Working data Block Start
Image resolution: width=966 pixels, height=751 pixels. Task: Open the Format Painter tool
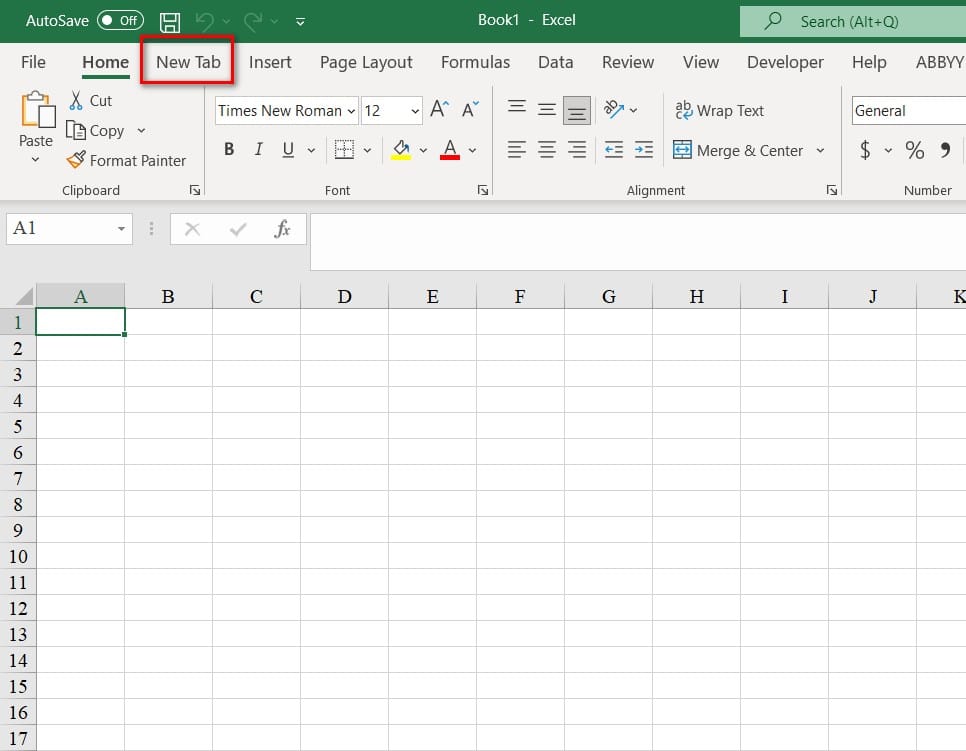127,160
Working data Block End
Working data Block Start
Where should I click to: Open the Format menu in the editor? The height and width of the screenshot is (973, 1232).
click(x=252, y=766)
Working data Block End
Working data Block Start
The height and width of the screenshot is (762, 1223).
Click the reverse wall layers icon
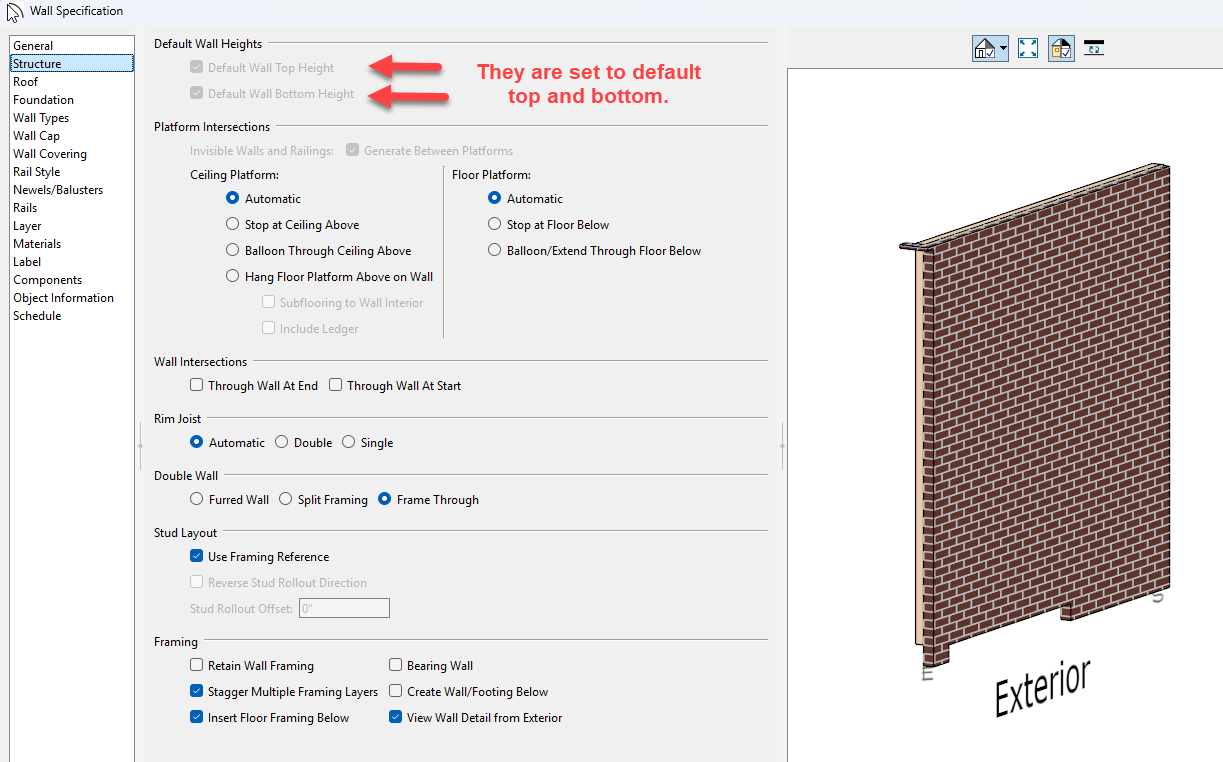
Working data Block End
Work instruction:
In the material above, find the line containing "The height and width of the screenshot is (762, 1223)." and the line containing "Click the reverse wall layers icon", then write out exactly those two lines and every line between them, and nothing more.

Task solution:
The height and width of the screenshot is (762, 1223).
Click the reverse wall layers icon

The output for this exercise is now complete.